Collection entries
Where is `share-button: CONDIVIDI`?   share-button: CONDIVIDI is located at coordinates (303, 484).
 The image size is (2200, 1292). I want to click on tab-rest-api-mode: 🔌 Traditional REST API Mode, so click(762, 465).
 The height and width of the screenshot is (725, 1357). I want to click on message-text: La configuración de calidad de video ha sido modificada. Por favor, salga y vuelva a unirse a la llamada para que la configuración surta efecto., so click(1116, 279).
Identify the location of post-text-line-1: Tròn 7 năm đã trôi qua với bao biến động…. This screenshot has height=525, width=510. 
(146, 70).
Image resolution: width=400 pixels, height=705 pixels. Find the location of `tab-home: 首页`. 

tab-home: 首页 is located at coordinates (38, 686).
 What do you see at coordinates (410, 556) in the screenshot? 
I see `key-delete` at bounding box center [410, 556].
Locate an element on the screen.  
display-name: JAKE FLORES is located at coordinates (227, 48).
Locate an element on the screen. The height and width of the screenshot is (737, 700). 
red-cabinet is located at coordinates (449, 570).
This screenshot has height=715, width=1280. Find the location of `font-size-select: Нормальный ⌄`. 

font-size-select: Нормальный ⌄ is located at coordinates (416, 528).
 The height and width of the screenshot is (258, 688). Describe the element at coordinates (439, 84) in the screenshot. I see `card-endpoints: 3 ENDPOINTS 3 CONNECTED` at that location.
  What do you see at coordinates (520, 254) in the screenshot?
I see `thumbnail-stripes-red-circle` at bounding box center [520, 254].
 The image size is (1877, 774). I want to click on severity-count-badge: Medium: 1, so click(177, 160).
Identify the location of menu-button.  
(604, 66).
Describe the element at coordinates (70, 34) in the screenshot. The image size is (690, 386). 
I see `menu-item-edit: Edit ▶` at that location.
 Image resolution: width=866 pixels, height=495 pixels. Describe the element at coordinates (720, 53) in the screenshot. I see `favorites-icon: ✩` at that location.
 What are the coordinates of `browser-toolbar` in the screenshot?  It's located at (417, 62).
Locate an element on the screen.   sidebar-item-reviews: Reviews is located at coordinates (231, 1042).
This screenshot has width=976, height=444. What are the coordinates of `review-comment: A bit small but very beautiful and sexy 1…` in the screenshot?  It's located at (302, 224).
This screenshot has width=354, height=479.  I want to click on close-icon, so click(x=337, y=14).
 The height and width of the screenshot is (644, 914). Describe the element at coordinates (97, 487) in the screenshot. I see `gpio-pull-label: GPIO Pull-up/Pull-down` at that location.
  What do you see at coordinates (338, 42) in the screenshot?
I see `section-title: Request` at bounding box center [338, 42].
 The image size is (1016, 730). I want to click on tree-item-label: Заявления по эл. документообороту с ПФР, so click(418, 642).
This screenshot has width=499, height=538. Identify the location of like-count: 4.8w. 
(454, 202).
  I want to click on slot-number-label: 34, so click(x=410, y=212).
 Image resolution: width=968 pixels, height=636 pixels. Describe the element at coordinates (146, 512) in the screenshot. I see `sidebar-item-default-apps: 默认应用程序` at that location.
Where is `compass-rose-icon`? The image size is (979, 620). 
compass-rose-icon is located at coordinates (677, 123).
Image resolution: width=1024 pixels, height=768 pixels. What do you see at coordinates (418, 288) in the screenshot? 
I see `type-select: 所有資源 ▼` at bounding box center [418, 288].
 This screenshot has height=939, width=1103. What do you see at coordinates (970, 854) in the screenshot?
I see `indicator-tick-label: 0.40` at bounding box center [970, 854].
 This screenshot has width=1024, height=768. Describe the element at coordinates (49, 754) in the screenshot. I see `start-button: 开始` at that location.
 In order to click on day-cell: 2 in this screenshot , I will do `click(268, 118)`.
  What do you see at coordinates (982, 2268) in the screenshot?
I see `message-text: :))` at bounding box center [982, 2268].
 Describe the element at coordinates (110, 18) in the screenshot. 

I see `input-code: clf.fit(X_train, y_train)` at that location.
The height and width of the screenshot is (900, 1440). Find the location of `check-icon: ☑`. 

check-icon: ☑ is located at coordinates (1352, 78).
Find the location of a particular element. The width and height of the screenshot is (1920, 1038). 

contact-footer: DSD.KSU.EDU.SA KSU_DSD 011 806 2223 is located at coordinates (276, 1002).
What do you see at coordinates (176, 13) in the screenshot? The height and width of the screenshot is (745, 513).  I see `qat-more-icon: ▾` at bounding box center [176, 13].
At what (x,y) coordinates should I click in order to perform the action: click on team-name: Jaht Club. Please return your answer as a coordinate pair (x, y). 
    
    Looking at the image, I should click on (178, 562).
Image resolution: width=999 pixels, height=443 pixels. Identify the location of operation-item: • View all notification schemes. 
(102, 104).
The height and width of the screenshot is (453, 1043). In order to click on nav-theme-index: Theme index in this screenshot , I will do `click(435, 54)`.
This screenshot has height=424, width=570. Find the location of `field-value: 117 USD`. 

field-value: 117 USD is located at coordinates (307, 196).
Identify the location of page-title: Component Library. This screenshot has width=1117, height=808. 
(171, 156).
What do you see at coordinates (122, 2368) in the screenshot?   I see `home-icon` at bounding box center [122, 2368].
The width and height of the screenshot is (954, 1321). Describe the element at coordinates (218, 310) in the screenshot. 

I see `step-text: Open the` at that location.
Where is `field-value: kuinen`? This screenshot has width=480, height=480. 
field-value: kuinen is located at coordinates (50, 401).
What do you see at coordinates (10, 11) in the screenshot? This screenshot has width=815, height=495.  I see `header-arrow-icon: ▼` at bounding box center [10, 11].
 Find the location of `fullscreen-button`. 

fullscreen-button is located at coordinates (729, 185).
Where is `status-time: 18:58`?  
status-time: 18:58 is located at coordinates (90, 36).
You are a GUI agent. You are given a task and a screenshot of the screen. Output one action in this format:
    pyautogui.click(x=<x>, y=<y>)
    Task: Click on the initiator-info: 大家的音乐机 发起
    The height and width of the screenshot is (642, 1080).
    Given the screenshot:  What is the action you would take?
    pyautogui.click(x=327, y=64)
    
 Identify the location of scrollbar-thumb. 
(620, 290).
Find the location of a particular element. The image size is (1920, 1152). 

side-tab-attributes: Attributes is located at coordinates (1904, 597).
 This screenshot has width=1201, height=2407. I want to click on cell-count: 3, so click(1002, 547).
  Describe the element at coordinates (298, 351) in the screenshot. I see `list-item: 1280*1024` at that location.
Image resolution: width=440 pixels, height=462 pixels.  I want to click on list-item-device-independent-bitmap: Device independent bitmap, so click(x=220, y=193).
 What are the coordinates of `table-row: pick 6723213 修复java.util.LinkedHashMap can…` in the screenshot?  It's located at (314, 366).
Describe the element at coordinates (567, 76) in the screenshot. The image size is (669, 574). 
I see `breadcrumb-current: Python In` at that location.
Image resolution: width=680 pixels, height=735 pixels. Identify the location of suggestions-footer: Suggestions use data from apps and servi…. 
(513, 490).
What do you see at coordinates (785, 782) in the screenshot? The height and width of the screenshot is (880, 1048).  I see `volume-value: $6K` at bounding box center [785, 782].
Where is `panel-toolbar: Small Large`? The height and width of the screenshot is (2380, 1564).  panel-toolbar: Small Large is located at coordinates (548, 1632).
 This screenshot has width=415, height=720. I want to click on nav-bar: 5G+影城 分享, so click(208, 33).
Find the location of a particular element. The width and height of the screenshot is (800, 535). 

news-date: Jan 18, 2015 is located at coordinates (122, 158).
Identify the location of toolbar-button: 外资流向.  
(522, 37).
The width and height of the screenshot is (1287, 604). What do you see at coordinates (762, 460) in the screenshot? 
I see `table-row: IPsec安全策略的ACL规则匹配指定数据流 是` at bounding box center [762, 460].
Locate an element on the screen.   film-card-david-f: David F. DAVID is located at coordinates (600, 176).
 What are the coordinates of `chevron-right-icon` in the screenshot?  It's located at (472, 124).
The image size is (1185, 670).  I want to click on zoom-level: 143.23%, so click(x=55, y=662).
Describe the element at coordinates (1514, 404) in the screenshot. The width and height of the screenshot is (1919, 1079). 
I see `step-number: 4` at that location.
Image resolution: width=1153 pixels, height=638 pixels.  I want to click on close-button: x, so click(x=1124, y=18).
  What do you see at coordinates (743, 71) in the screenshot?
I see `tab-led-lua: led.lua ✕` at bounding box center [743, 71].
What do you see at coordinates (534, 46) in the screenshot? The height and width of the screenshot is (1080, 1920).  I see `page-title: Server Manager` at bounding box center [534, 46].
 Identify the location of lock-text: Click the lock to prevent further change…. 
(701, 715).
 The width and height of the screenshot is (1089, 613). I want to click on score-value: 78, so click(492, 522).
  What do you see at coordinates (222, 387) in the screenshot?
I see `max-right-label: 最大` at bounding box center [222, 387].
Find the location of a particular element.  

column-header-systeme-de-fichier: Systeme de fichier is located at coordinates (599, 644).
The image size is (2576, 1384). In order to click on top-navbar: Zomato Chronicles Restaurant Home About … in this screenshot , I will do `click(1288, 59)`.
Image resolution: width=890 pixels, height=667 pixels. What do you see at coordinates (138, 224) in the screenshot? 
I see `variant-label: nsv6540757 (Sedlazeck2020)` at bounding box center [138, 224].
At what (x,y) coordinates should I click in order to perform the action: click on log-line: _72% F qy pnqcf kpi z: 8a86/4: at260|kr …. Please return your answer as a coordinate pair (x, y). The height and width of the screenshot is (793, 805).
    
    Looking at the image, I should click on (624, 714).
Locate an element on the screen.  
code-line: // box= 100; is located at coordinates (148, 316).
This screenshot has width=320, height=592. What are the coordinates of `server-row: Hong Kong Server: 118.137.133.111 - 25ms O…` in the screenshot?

:: TASK REQUIREMENTS ::
Which lines in the data contain the string "count"? Gather each of them in full.

:: RESULT OF THIS EXERCISE ::
 The image size is (1877, 774). I want to click on severity-count-badge: Medium: 1, so click(177, 160).
This screenshot has width=499, height=538. Identify the location of like-count: 4.8w. 
 This screenshot has width=1201, height=2407. I want to click on cell-count: 3, so click(1002, 547).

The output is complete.